» **What to do**: Edit the part that opens with the line containing "Given: Open the Past events tab" and closes with the last of the lines below, replacing "Past events" with "Upcoming events" and changing nothing else. Leave the pictures out of your answer.

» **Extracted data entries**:

-- -- --

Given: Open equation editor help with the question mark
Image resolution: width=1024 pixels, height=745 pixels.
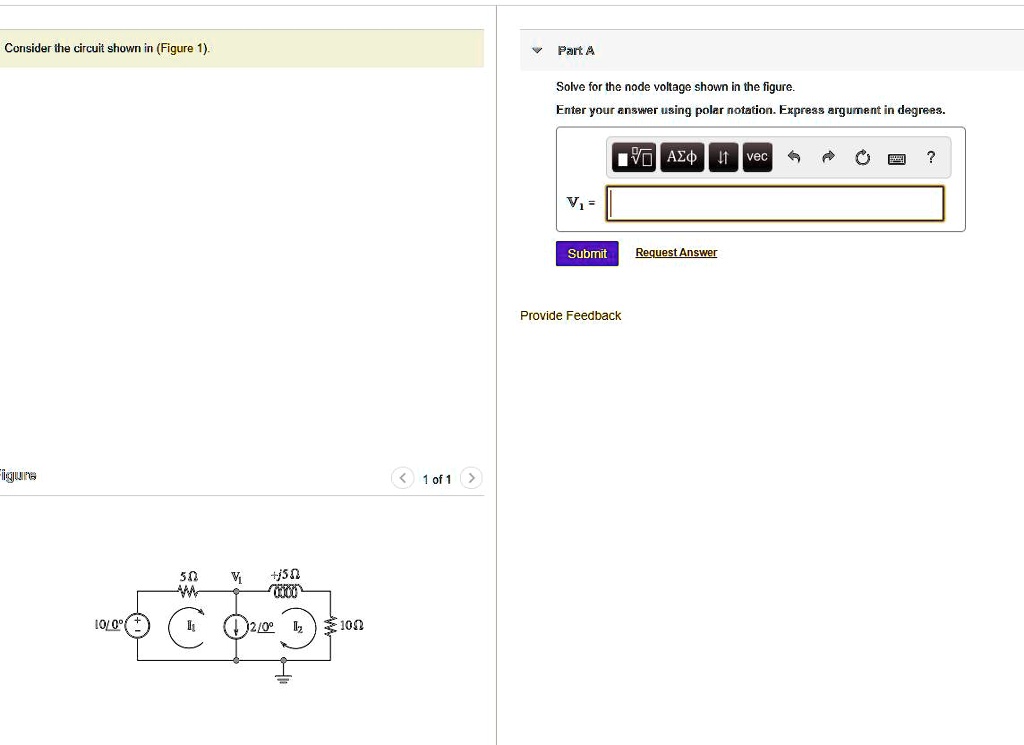Looking at the screenshot, I should click(x=930, y=157).
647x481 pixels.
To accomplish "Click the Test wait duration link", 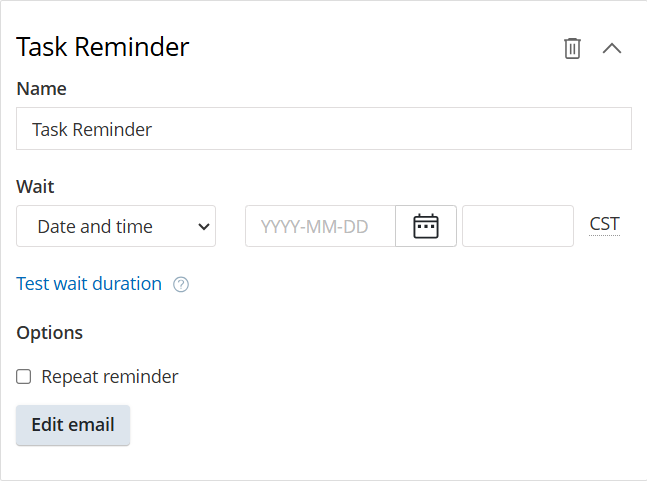I will point(89,284).
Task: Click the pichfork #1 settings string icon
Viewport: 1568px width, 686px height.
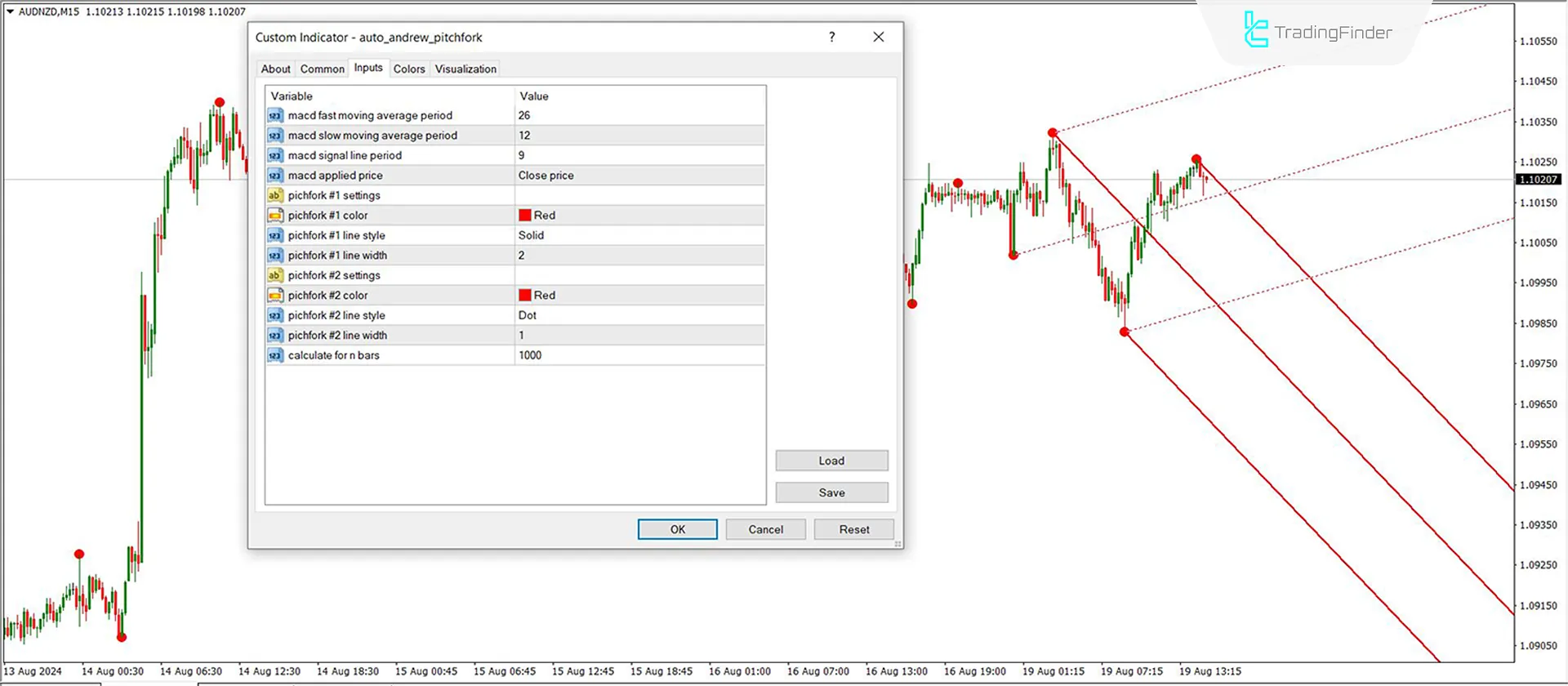Action: (x=275, y=196)
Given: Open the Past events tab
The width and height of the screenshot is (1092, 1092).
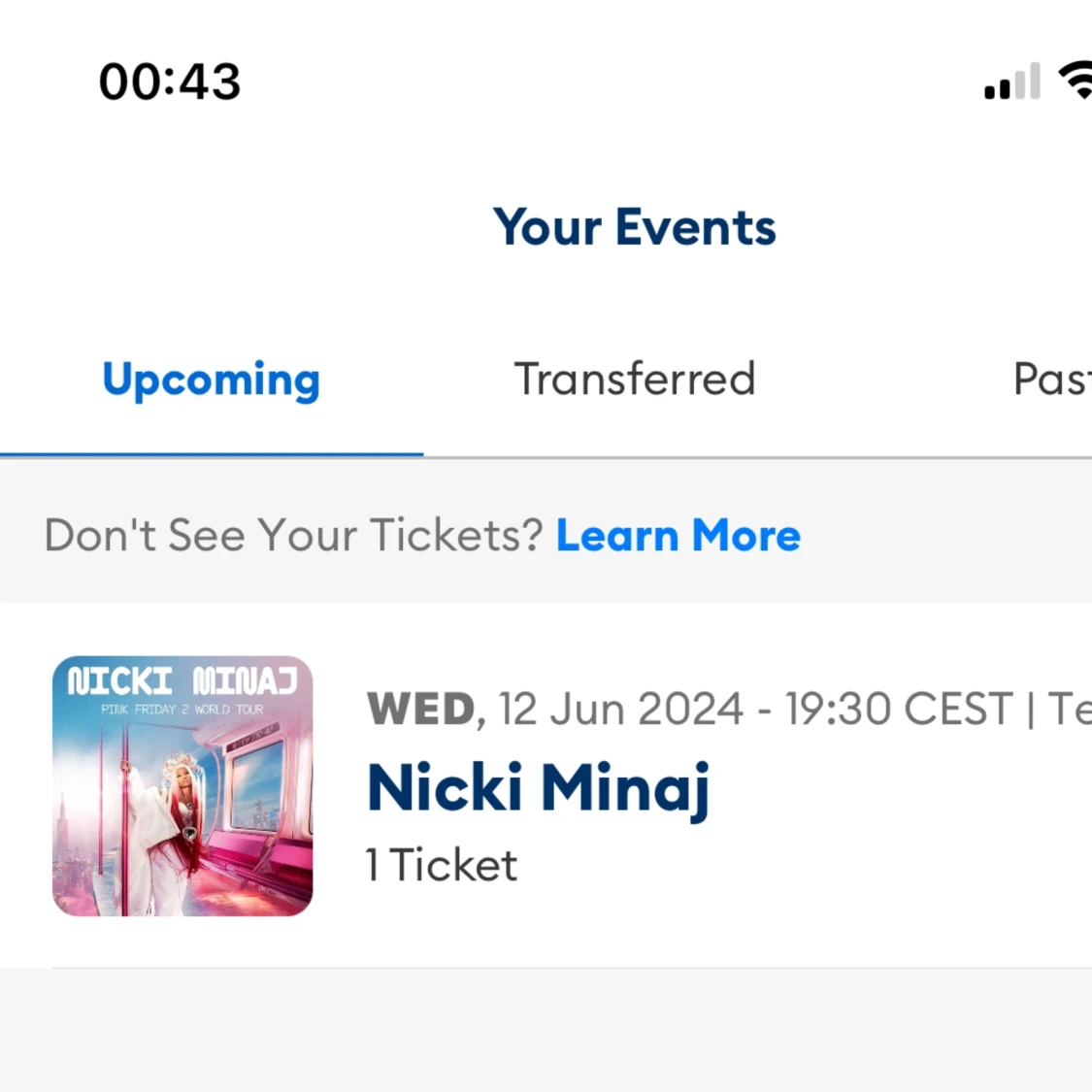Looking at the screenshot, I should (1052, 379).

-- -- --

» **The response**:
Given: Open the Upcoming events tab
The width and height of the screenshot is (1092, 1092).
Looking at the screenshot, I should (1052, 379).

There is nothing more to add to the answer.